Evidence that the lack of high catalytic activity of thiolsubtilisin towards specific substrates may be due to an inappropriately located proton-distribution system. Demonstration of highly nucleophilic character of the thiol group of thiolsubtilisin in the catalytically relevant ionization state of the active centre by use of a two-protonic-state reactivity probe

Abstract

The active centre of the semi-synthetic enzyme thiolsubtilisin was investigated by studying the kinetics of the reaction of the thiol group of cysteine-221 with the thiol-specific two-protonic-state reactivity probe 2,2′-dipyridyl disulphide.
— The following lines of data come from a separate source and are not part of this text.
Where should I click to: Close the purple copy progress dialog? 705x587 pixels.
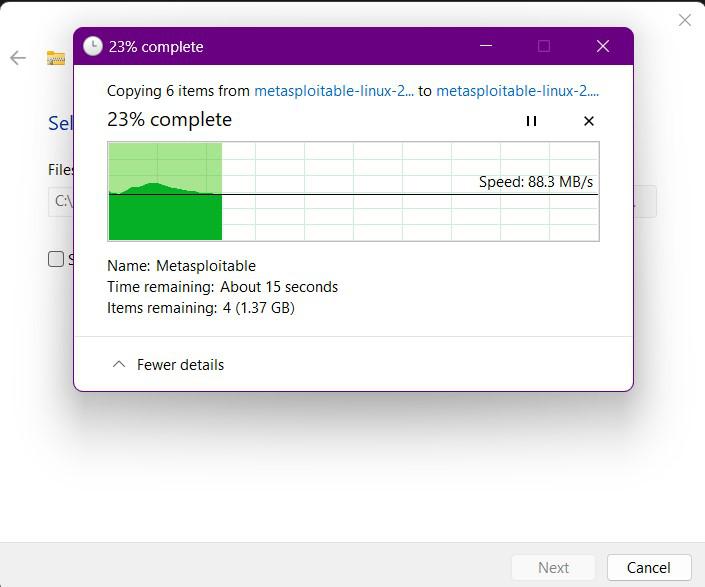click(x=603, y=46)
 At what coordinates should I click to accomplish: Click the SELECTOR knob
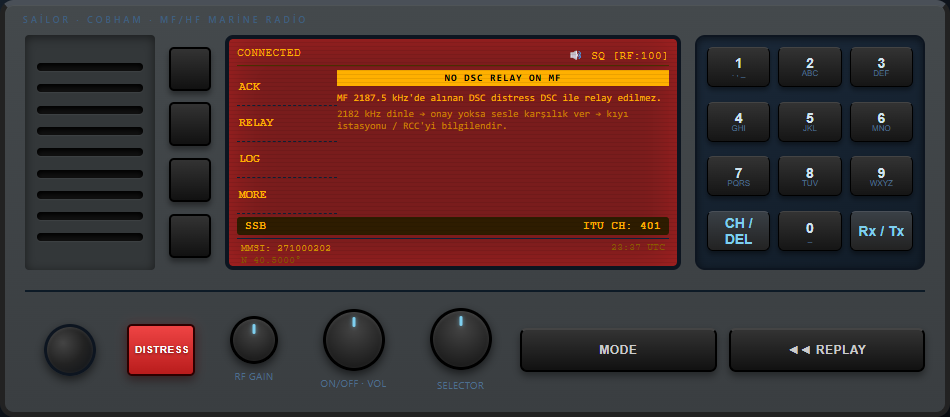tap(460, 339)
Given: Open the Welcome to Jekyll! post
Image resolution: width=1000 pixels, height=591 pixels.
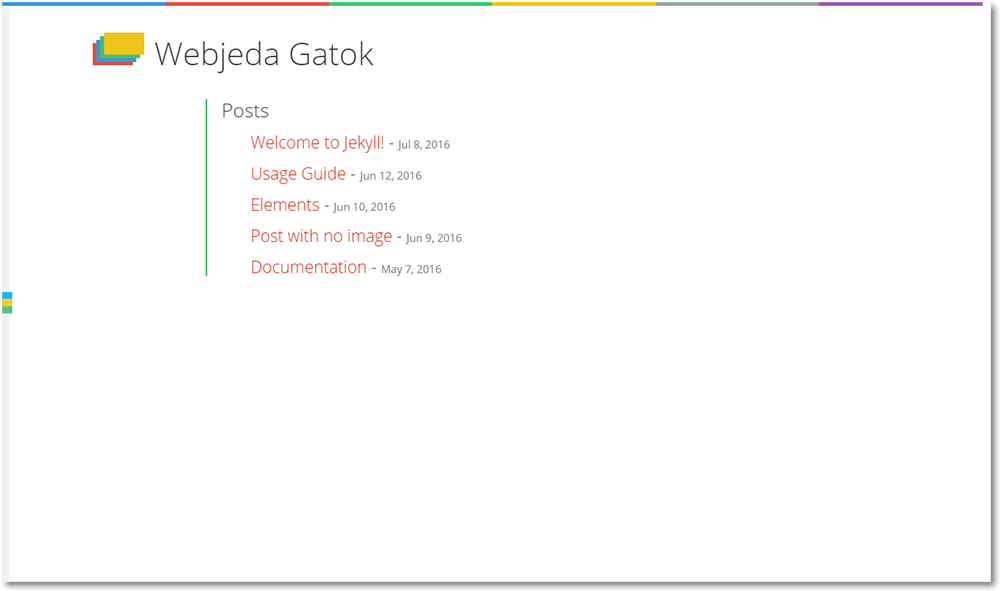Looking at the screenshot, I should coord(317,143).
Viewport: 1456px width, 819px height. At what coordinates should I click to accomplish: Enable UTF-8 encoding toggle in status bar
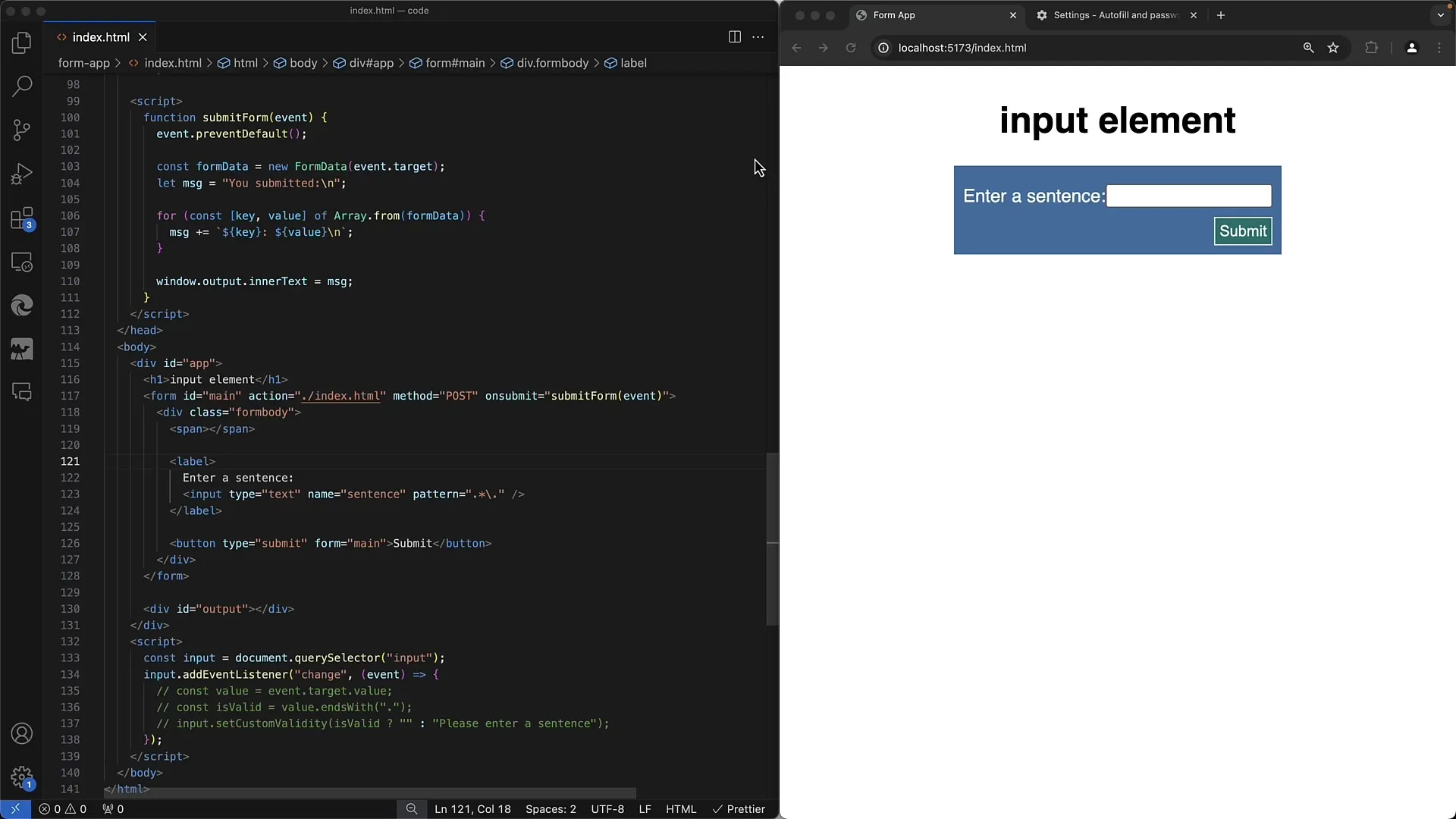coord(608,808)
The three-states criterion [Brocklehurst (1974) Tetrahedron 30, 2397-2407] was used to provide definitive evidence of the existence of a thiol–imidazole interactive system in acidic media in which the sulphur atom possesses highly nucleophilic character. The lack of catalytic competence of thiolsubtilisin despite its possession of the requisite nucleophilic capability is discussed. The exceedingly high rate of reaction of thiolsubtilisin with 2,2′-dipyridyl disulphide at pH 4–5 is shown to constitute a rapid and convenient active-site titration in which intact thiol–imidazole interaction is detected even in the presence of other thiols.